Bandol is thought to have been one of those numerous nameless ports referred to by the Roman historians, but it is necessary to arrive at the end of the sixteenth century to find any mention of it by name. Nostradamus recounts that a certain Capitaine Boyer of Ollioules, who had rendered great service to the king during the troubles with the League, was given “en fief et à paye-morte, à luy et à sa postérité, le fort de Bendort (Bandol), situé au bord de la mer.”
Later this same Boyer was appointed governor of the Château de la Garde at Marseilles, and received, in addition, certain valuable rights connected with the tunny fishing on the Provençal coasts, which enterprise ultimately placed him in a position of great affluence.
The old château of Bandol, built on a bed of basalt, has the following pleasant mot connected with it:
“Le gouverneur de cette roche,
Retournant un jour par le coche,
A, depuis environ quinze ans,
Emporté la clé dans sa poche.”
Ten kilometres beyond Bandol is Ollioules, which is mentioned in the guide-books as being the gateway to the celebrated Gorges d’Ollioules, which, like most gorges and cañons, is of surprising spectacular beauty. This is a classic excursion for the residents of Toulon, who on Sunday flock to the site of this tortuous savage gorge, and breathe in some of those same delights which a mountaineer finds in a deep-cut cañon in the Rockies. There is nothing so very stupendous about this gorge, but it looks well in a photograph, and satisfies the Toulonais to their highest expectations, and altogether is a very satisfactory sort of a ravine, if one does not care for the beauties of the coast-line itself,—which is what most of us come to the Mediterranean for.

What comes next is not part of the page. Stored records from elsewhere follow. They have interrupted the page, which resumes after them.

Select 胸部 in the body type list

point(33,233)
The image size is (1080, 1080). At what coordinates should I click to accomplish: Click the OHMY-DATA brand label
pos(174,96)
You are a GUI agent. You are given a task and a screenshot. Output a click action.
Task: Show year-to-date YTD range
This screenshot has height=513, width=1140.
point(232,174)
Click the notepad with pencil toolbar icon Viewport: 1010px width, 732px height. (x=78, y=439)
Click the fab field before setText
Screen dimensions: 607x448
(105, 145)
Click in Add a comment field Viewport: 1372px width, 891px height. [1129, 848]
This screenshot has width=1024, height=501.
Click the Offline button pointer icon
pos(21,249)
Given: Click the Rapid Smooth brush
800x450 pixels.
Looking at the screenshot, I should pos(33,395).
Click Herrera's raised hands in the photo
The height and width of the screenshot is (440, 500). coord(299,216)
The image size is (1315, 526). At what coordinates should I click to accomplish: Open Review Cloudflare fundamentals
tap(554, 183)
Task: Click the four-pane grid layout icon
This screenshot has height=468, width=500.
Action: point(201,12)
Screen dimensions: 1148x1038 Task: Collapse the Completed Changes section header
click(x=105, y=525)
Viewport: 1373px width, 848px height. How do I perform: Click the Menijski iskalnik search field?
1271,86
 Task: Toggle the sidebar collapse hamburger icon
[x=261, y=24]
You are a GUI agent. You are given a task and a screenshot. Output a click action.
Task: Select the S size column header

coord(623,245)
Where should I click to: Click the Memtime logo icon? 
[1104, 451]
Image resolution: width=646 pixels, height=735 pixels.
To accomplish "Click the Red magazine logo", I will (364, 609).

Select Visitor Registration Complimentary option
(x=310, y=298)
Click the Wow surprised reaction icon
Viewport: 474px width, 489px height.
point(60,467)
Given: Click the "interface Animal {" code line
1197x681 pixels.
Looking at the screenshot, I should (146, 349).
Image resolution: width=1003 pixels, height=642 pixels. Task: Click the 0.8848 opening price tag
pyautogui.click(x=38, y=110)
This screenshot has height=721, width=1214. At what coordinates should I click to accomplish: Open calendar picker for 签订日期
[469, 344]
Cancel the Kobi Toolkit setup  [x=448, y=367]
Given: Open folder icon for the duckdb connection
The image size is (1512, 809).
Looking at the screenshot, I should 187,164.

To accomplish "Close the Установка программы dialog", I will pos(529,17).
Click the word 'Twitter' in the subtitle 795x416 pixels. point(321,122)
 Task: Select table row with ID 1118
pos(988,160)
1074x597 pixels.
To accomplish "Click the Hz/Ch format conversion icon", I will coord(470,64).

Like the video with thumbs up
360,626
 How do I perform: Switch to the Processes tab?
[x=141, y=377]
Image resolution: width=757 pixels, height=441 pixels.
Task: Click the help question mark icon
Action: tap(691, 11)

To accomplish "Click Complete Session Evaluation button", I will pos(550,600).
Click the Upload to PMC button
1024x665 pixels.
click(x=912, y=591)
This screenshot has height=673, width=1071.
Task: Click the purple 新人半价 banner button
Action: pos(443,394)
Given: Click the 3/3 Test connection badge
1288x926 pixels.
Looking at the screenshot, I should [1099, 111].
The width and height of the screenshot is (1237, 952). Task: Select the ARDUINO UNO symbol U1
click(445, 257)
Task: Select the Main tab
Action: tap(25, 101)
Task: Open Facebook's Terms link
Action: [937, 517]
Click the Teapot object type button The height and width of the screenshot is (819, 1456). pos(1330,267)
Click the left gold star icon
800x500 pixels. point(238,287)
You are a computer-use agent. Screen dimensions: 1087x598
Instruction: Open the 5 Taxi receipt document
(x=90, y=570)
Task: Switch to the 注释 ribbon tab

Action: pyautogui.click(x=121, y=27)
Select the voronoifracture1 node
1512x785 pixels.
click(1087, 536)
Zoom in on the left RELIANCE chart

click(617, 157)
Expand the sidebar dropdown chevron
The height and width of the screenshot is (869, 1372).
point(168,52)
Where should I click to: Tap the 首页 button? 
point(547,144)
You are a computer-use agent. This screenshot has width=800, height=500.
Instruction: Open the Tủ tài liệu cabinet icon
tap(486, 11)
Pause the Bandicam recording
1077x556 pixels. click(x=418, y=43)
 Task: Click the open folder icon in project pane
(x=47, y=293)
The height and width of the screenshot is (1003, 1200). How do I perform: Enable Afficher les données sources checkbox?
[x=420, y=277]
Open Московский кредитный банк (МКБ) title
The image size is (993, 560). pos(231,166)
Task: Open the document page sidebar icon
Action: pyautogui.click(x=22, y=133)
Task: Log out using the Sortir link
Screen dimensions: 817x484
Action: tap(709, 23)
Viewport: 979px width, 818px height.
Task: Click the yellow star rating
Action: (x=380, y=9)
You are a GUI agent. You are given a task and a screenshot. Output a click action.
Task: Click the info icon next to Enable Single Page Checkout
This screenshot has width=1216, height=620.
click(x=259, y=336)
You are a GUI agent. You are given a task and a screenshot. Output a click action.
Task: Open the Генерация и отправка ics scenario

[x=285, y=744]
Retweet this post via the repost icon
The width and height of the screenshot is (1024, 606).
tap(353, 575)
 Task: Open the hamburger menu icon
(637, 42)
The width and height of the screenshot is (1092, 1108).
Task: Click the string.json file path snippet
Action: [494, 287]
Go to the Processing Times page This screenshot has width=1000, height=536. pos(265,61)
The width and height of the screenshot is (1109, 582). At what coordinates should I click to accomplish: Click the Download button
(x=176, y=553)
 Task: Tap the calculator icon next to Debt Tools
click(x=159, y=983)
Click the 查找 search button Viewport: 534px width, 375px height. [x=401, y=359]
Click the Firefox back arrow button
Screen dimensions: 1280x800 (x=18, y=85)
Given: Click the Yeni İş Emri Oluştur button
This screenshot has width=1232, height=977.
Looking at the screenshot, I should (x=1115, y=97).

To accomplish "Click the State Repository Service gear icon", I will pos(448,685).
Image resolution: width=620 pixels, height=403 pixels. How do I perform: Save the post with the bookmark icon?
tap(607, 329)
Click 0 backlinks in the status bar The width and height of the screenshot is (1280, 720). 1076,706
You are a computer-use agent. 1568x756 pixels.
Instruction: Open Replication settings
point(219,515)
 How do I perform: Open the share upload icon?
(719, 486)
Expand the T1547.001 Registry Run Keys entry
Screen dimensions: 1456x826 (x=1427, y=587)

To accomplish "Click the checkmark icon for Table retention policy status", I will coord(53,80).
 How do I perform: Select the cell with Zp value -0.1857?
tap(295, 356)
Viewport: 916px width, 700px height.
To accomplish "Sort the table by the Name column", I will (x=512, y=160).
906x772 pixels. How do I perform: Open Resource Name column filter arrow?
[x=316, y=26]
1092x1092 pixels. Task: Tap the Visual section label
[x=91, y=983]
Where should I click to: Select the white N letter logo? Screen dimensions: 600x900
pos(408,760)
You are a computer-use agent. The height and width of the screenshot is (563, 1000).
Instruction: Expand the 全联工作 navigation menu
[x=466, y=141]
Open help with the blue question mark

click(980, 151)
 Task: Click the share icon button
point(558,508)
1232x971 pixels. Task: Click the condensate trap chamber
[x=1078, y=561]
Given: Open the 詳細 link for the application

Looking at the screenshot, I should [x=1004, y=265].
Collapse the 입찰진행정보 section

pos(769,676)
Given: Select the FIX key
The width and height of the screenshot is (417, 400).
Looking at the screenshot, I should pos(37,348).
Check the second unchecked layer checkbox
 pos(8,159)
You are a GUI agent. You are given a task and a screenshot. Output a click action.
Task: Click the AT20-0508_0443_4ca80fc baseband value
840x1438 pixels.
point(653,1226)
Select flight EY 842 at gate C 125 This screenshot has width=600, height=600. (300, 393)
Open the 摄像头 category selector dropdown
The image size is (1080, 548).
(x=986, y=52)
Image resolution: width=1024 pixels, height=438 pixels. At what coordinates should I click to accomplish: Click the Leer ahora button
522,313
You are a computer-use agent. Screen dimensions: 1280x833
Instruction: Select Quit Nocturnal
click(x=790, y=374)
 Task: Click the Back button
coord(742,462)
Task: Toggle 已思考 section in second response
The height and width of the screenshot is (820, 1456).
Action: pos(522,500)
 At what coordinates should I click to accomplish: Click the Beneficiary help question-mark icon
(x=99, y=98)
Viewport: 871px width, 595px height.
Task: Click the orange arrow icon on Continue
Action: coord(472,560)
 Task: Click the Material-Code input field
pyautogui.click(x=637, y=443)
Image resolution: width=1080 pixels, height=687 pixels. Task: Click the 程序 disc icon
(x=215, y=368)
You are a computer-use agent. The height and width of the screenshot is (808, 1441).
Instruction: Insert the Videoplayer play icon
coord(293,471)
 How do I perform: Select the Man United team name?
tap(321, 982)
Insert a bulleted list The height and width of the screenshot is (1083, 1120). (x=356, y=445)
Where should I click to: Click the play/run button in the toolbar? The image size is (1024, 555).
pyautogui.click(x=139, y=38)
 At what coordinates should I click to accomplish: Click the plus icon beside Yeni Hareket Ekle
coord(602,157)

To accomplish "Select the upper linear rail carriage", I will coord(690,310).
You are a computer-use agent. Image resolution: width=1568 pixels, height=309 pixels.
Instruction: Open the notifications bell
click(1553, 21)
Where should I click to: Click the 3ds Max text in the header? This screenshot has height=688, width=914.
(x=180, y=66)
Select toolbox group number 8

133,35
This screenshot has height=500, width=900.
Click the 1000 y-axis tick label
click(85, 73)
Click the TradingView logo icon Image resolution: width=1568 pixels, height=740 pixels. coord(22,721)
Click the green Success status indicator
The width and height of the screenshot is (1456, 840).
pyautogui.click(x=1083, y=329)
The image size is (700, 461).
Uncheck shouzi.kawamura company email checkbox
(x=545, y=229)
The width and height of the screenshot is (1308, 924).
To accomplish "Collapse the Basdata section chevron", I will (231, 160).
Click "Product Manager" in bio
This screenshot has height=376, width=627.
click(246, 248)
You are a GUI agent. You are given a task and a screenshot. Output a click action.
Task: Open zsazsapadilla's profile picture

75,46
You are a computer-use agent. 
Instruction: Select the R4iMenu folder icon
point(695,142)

Ollioules itself is of far more attraction, to the lover of picturesque old streets and houses and crumbling historical monuments, than its gorge. The town bears still the true stamp of the middle ages, though the inhabitants will tell you that it has great hopes of becoming some day a popular resort like Nice, this being the future to which all the small Riviera towns aspire.
Old vaulted streets, leaning porched houses, with enormous gables and delicately sculptured corbels and window-frames, give quite the effect of mediævalism to Ollioules, though a hooting tram from Toulon makes a false note which is for ever sounding in one’s ears.
All the same, Ollioules, with the débris of its thirteenth-century château, its very considerable remains of city wall, and its Place, tree-shaded by high-growing palms, is a town to be loved, by one jaded with the round of resorts, for its many and varied old-world attractions.